[Date Prev][Date Next][Thread Prev][Thread Next][Date Index][Thread Index]
[idn] Re: Legacy charset conversion in draft-ietf-idn-idna-08.txt
Paul Hoffman / IMC <phoffman@imc.org> writes:
> At 3:25 PM +0200 5/27/02, Simon Josefsson wrote:
>>I think the third paragraph of the security consideration should more
>>clearly express that IDNA actually is vulnerable to the attack if
>>machines, like most machines on the Internet, use legacy encodings.
>
> It isn't clear what "the attack" is. There is clearly a problem for
> the user when System A transcodes text from Encoding X into Unicode
> differently than System B does, but I don't see what the security
> issue is. Could you provide some suggested wording for the security
> consideration?
The basic attack: Alice runs on host that uses Latin-1 for
input/output and enters www.µbank.com (where µ is 8859-1 0xB5). The
domain is registered using U+00B5, but Alice's application transcode
the string using U+03BC. Either Alice can't connect (if the other
domain doesn't exist) or she ends up talking to someone else (if the
other domain does exist).
There are many arguments that can be raised on the applicability of
the simple attack:
1 You shouldn't map ISO-8859-1 0xB5 into U+03BC, the application is
broken and should map it into U+00B5. My reply: This might be true,
but this doesn't follow from IDNA as IDNA leaves the transcoding
issue open to the implementator. It seems as if either IDNA need to
reference mapping tables that MUST be used for legacy encodings, or
state that IDNA enables the attack.
2 So what if Alice talks to someone else? DNS can be spoofed anyway,
so this isn't a new problem. My reply: Such problems in DNS can be
solved with DNSSEC. However, even if DNSSEC is used, IDNA would
enable this new attack => same conclusion as in 1.

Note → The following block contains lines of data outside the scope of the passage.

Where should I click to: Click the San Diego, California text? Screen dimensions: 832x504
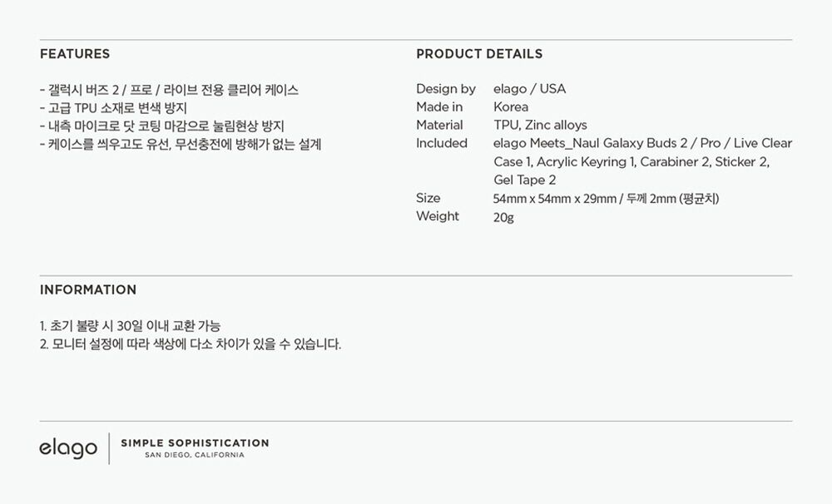(x=195, y=455)
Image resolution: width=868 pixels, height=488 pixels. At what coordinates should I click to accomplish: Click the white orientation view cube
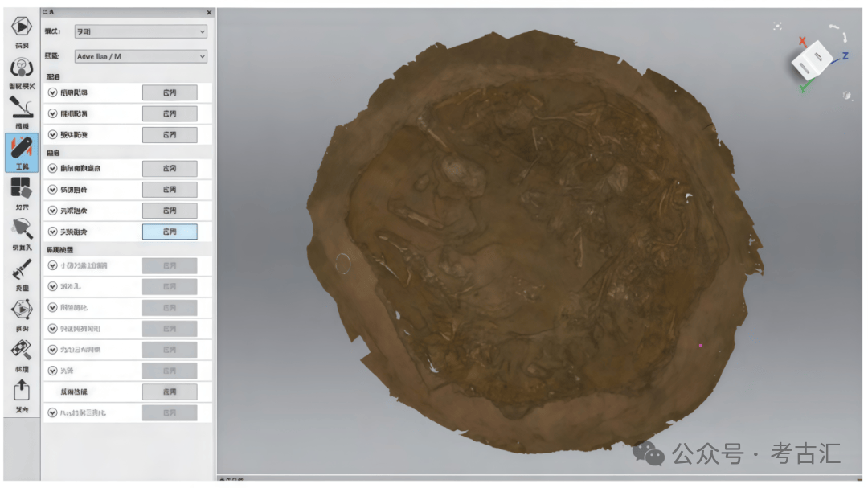(812, 62)
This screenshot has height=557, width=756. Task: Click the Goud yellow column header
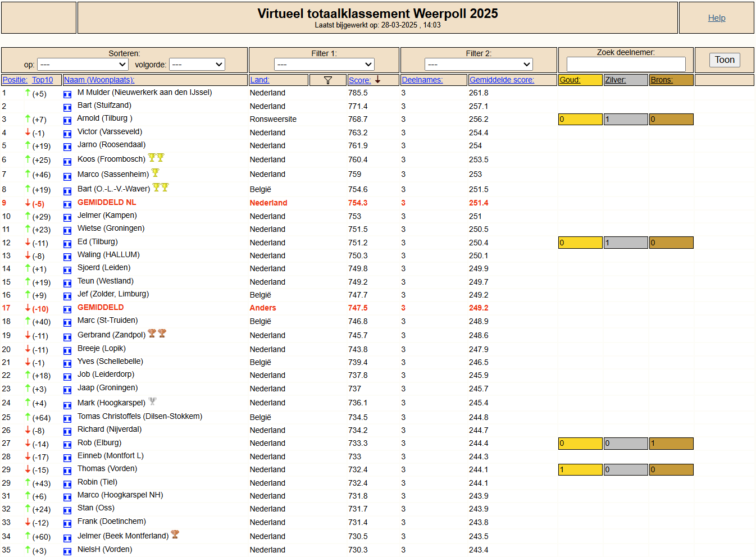click(570, 80)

3 Still, so what if Alice talks to someone else? Alice should use TLS
or IPSEC or SSH or CMS or Kerberos or SASL or something else to
authenticate the endpoints and protect data. My reply: This is
where the subtle problems appears, and I think more investigations
are needed here. A (probably flawed) initial attempt:
1 TLS and PKIX certs does not support IDNA, so we must first assume
they are extended to support IDNA. The security implications might
be different depending on how IDNA is implemented, so we must study
each approach individually. Some approaches I can see:
1 Put IDNA strings in DN/subjectAltName of the PKIX cert. Alice
compares IDNA in cert with the IDNA used to contact the host.

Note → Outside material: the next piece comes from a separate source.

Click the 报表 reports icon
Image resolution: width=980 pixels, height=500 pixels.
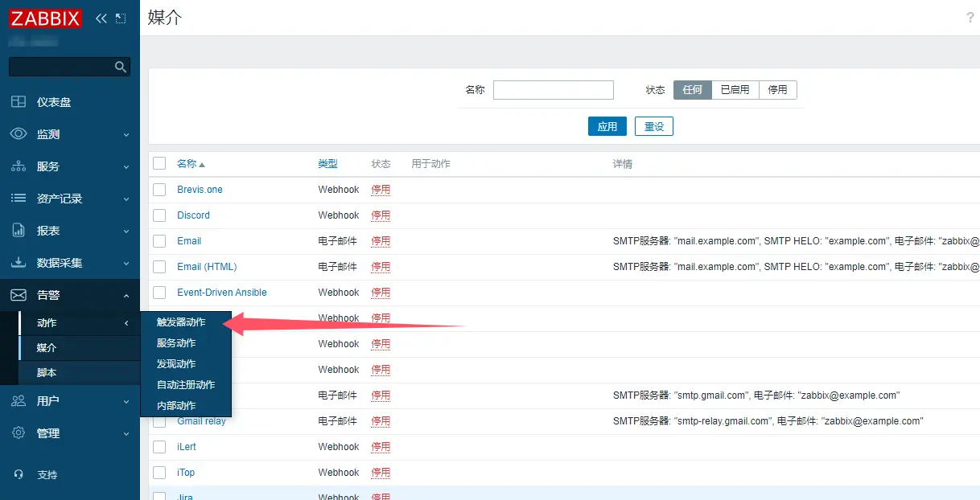click(19, 231)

While this appear to solve the problem, it really only moves the
transcoding problem elsewhere. Perhaps the CA had to convert an
ISO-8859-1 string it received in mail into the IDNA when
generating the cert. Perhaps the machine used to apply for the
certificate used ISO-8859-1 and had to convert it into an IDNA.
Unless you assume the whole world switches to Unicode the day IDNA
hits the street, the transcoding problem is present in at least
one step in the chain, and has to be solved there. Point is, the
mapping tables must be standardized or you open up for attacks.
2 Put IDNA strings in DN/subjectAltName of the PKIX cert. Alice
compares decoded IDNA in cert with the name used to contact the
host. Decoding from Unicode into legacy encodings is tricky.
Alice must have mapping tables here as well.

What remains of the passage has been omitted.